>>>

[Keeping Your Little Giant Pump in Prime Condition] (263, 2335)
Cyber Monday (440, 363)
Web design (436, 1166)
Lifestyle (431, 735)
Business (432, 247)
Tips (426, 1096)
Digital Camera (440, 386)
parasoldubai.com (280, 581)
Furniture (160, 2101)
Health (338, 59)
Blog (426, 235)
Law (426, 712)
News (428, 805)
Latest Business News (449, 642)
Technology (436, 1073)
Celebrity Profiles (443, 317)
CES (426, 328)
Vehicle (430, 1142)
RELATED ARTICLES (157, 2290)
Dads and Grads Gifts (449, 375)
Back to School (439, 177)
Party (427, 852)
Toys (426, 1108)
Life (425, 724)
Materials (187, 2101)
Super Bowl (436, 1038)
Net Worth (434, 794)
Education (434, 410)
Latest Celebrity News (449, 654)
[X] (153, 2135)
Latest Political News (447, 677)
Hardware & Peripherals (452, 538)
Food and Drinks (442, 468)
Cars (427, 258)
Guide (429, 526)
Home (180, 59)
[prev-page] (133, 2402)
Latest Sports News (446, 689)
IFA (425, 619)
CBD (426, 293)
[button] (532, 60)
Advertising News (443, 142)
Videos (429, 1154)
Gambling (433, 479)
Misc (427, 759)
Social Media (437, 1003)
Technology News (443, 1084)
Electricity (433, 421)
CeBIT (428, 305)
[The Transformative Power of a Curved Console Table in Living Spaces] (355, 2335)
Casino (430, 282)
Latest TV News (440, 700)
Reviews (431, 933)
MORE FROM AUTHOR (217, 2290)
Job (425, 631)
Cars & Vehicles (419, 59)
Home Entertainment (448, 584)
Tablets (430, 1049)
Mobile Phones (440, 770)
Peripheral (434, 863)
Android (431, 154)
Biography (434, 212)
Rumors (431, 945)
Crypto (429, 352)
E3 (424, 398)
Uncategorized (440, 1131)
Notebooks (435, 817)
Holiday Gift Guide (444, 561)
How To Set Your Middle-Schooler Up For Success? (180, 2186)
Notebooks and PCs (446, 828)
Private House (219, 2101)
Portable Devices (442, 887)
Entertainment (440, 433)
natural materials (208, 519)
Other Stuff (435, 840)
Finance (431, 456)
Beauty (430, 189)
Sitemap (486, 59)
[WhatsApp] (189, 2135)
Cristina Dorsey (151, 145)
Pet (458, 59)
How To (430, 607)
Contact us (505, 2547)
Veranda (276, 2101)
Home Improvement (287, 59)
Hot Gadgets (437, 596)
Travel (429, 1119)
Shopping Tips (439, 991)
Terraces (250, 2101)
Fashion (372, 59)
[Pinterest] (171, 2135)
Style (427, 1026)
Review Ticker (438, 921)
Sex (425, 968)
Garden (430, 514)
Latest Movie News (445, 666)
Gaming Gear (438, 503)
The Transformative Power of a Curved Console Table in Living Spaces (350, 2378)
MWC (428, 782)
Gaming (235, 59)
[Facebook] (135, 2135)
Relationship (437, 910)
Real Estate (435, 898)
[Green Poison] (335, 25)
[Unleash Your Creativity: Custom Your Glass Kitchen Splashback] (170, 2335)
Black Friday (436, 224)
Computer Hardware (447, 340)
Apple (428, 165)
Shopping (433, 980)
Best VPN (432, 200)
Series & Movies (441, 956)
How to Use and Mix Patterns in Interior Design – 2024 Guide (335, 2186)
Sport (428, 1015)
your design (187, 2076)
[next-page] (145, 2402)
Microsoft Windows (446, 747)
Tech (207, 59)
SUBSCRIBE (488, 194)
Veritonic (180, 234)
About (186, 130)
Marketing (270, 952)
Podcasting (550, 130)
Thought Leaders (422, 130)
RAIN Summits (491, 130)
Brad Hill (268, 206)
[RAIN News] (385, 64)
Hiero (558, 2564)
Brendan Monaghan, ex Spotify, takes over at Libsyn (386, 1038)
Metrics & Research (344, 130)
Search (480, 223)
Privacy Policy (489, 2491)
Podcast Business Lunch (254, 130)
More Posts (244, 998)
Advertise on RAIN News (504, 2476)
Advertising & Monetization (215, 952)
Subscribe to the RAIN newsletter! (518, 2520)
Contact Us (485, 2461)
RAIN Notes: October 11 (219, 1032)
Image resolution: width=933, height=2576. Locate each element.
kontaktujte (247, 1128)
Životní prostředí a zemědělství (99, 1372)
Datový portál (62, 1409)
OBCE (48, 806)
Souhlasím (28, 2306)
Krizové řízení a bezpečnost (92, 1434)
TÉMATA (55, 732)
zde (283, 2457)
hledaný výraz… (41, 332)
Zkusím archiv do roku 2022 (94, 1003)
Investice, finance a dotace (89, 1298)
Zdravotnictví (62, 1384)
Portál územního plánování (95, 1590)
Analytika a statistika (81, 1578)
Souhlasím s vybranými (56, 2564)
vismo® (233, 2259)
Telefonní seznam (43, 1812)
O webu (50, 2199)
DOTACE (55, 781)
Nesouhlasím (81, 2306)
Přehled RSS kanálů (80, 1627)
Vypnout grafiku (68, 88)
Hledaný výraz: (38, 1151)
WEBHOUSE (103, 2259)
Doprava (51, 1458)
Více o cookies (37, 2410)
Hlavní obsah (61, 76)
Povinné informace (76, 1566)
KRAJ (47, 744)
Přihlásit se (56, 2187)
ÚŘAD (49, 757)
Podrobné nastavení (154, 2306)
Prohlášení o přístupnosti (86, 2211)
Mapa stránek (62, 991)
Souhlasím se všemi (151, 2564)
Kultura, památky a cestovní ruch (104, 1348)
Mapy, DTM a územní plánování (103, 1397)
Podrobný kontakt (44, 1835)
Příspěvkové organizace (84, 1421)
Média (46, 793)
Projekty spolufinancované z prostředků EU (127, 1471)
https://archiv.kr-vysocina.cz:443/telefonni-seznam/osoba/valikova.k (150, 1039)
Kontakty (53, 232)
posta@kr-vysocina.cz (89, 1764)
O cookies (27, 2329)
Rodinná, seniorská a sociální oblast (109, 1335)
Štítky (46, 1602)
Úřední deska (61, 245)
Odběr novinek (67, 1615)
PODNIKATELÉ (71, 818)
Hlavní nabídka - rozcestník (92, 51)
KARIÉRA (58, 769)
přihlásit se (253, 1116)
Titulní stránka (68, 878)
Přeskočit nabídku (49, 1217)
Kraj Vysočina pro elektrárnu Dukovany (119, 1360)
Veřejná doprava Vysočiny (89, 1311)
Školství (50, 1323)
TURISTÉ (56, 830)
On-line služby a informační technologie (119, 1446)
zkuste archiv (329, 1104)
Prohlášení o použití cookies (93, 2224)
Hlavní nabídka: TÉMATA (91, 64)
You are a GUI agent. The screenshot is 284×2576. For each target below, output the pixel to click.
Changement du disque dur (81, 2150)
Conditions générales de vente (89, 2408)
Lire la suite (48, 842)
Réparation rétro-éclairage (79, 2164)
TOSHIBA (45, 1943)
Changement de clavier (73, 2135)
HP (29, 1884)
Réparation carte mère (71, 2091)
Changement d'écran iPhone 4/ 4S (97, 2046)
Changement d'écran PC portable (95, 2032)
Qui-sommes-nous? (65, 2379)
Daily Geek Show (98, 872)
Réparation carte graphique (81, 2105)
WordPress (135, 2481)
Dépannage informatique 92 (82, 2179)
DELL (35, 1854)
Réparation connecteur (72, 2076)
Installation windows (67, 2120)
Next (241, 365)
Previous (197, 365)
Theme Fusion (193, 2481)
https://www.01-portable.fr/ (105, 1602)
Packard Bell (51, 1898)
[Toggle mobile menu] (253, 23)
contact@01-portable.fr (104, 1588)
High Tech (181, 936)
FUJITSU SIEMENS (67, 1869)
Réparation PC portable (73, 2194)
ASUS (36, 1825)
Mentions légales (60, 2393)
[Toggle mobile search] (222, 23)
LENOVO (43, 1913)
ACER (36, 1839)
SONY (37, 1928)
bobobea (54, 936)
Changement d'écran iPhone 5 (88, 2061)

<<<

* [Activity] Transcribe the listing above line for line, from the first line to the line containing "Technology News (443, 1084)", inclusive, with no other lines.

* [Task output]
[Keeping Your Little Giant Pump in Prime Condition] (263, 2335)
Cyber Monday (440, 363)
Web design (436, 1166)
Lifestyle (431, 735)
Business (432, 247)
Tips (426, 1096)
Digital Camera (440, 386)
parasoldubai.com (280, 581)
Furniture (160, 2101)
Health (338, 59)
Blog (426, 235)
Law (426, 712)
News (428, 805)
Latest Business News (449, 642)
Technology (436, 1073)
Celebrity Profiles (443, 317)
CES (426, 328)
Vehicle (430, 1142)
RELATED ARTICLES (157, 2290)
Dads and Grads Gifts (449, 375)
Back to School (439, 177)
Party (427, 852)
Toys (426, 1108)
Life (425, 724)
Materials (187, 2101)
Super Bowl (436, 1038)
Net Worth (434, 794)
Education (434, 410)
Latest Celebrity News (449, 654)
[X] (153, 2135)
Latest Political News (447, 677)
Hardware & Peripherals (452, 538)
Food and Drinks (442, 468)
Cars (427, 258)
Guide (429, 526)
Home (180, 59)
[prev-page] (133, 2402)
Latest Sports News (446, 689)
IFA (425, 619)
CBD (426, 293)
[button] (532, 60)
Advertising News (443, 142)
Videos (429, 1154)
Gambling (433, 479)
Misc (427, 759)
Social Media (437, 1003)
Technology News (443, 1084)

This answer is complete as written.